The short-term accommodation landscape in Queensland has changed significantly, and the planning framework varies sharply between local governments. In some areas, listing a residential dwelling on Airbnb is permissible without any planning approval. In others, it constitutes a material change of use to short-term accommodation or tourist accommodation, and requires a development application. Getting it wrong invites enforcement action, including the possibility of an order to cease the use.
Why the rules are inconsistent
There is no single Queensland-wide rule for short-term letting of a residential dwelling. The Planning Act 2016 sets the framework, but the substantive rules sit in local planning schemes, and councils have taken very different positions. Brisbane, the Gold Coast, the Sunshine Coast, Noosa and the Whitsundays each have their own approach, with varying definitions, triggers and assessment benchmarks.
Some councils treat occasional letting of a primary residence as permissible residential use. Others draw the line based on the number of nights per year, the presence of the owner during letting, or the number of guests. Still others require approval for any non-owner-occupied short-term letting at all.

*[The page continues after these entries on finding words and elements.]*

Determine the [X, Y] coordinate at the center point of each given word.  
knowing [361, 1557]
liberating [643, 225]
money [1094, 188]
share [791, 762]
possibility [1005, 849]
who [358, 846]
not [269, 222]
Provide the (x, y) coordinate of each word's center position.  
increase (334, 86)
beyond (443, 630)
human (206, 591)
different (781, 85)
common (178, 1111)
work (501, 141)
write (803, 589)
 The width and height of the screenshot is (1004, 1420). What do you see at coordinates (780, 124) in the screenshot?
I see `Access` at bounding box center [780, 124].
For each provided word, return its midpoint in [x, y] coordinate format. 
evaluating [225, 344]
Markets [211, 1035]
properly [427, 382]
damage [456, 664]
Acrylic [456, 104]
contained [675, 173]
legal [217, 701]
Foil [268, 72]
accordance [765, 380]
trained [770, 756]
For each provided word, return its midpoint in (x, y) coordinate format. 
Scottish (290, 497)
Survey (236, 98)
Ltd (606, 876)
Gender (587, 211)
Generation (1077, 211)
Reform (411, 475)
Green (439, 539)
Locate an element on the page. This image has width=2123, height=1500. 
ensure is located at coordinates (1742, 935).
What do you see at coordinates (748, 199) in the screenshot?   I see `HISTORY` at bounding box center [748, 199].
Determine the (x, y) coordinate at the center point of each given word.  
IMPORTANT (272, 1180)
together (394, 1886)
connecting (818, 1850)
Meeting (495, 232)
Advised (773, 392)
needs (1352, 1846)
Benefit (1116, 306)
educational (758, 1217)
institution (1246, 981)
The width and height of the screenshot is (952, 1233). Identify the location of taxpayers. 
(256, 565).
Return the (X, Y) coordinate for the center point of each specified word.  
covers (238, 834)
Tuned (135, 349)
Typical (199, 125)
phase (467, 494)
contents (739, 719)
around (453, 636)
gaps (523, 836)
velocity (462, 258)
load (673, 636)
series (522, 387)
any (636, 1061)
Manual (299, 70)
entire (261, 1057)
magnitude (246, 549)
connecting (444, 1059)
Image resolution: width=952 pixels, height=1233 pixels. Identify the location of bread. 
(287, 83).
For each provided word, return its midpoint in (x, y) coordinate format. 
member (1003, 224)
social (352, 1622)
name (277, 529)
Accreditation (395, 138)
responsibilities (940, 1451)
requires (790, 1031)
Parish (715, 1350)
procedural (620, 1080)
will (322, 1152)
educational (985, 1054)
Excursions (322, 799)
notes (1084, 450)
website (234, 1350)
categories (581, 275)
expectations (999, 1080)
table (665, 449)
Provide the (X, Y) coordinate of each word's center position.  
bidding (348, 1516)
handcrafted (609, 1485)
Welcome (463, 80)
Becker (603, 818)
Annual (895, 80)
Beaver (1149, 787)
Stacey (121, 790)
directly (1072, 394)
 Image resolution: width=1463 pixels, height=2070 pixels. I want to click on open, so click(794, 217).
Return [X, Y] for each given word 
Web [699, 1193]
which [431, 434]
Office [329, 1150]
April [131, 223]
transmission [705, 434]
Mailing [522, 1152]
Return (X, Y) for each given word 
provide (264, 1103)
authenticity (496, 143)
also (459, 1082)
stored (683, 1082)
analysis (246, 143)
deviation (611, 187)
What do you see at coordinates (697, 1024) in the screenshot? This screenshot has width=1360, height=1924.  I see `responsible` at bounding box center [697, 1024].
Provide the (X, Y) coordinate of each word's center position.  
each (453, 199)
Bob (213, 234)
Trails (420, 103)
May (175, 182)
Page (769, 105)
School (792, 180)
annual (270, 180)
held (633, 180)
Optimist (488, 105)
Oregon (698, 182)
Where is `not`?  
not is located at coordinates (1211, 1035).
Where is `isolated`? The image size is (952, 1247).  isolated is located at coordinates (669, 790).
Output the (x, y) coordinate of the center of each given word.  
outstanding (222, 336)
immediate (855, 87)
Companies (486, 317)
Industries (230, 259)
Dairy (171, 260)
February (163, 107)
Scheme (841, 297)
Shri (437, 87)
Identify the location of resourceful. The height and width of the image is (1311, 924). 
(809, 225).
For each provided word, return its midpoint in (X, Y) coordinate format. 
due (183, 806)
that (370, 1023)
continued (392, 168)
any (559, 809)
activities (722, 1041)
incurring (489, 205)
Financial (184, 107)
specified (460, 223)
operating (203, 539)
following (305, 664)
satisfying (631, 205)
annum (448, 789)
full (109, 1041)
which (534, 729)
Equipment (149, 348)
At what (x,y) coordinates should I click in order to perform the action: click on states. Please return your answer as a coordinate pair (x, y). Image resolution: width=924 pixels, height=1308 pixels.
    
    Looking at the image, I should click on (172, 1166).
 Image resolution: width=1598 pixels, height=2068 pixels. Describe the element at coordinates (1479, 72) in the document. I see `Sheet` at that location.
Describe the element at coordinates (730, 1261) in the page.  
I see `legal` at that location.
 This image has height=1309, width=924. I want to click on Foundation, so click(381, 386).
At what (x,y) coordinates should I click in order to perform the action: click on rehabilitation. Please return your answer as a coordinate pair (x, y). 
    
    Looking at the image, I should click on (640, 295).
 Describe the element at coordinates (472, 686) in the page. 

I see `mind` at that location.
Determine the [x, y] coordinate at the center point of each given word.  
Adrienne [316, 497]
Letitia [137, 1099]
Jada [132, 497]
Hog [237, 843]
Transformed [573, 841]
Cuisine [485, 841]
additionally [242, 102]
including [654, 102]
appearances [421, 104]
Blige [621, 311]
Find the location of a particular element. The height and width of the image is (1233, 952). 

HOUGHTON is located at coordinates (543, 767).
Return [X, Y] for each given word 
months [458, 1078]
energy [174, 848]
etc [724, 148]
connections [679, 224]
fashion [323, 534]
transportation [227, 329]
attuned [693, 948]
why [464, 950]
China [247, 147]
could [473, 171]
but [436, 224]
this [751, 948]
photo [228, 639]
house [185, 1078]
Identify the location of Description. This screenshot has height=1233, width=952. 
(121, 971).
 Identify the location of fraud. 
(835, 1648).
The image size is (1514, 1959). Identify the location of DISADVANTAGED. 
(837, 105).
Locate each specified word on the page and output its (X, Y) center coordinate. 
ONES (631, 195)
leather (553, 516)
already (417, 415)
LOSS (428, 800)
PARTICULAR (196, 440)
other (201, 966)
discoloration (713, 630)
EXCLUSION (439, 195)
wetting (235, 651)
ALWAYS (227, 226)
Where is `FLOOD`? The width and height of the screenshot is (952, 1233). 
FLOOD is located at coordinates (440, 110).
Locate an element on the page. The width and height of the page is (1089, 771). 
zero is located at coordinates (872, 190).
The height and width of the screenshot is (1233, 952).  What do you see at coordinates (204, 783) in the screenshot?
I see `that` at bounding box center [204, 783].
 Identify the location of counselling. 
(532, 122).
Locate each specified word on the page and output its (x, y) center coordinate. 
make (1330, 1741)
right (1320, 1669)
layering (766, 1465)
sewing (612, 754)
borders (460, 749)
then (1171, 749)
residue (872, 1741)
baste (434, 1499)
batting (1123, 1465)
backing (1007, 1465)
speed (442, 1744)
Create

When approval is likely required
The clearest indicators that a planning application is needed include: letting of an entire dwelling that is not the owner's primary residence; multiple dwellings on a property used for short-term letting; commercial-style management with high guest turnover; and properties in zones or overlays that specifically restrict short-term accommodation. Where the use is intensive and commercial in character, councils are increasingly treating it as tourist accommodation or short-term accommodation rather than residential.
Even where no planning application is required, building, fire safety, plumbing and pool safety obligations may apply differently to short-term let properties, and body corporate by-laws may prohibit short-term letting in apartment buildings regardless of council position.
Recent enforcement trends
Several Queensland councils have ramped up compliance activity around unregistered short-term letting. Show cause notices and enforcement action are increasingly common, particularly in tourist-facing local government areas where short-term letting has caused community concern about housing supply, noise and amenity.
Where enforcement action has been taken, the consequences range from required cessation of the use, retrospective development application requirements, to monetary penalties. Acting on planning advice before commencing the use is far cheaper than responding to a show cause notice after the fact.
Due diligence before listing
Before listing a property, the questions to answer are: which local government area does the property sit in; what does the relevant planning scheme say about short-term accommodation in your zone; does the proposed letting model fall within accepted use, code assessable or impact assessable; are there any overlays or local controls that restrict short-term letting; and (for apartments) does the body corporate permit it?
These questions are not always quick to answer, and the rules change. A short professional review is often the difference between a compliant operation and an enforcement risk.
Short-term letting is one of the fastest-changing parts of the Queensland planning framework. The right answer for your property depends entirely on the council, the zone, and the specifics of the proposed use. General assumptions based on "how Airbnb works in other places" are not a reliable basis for proceeding.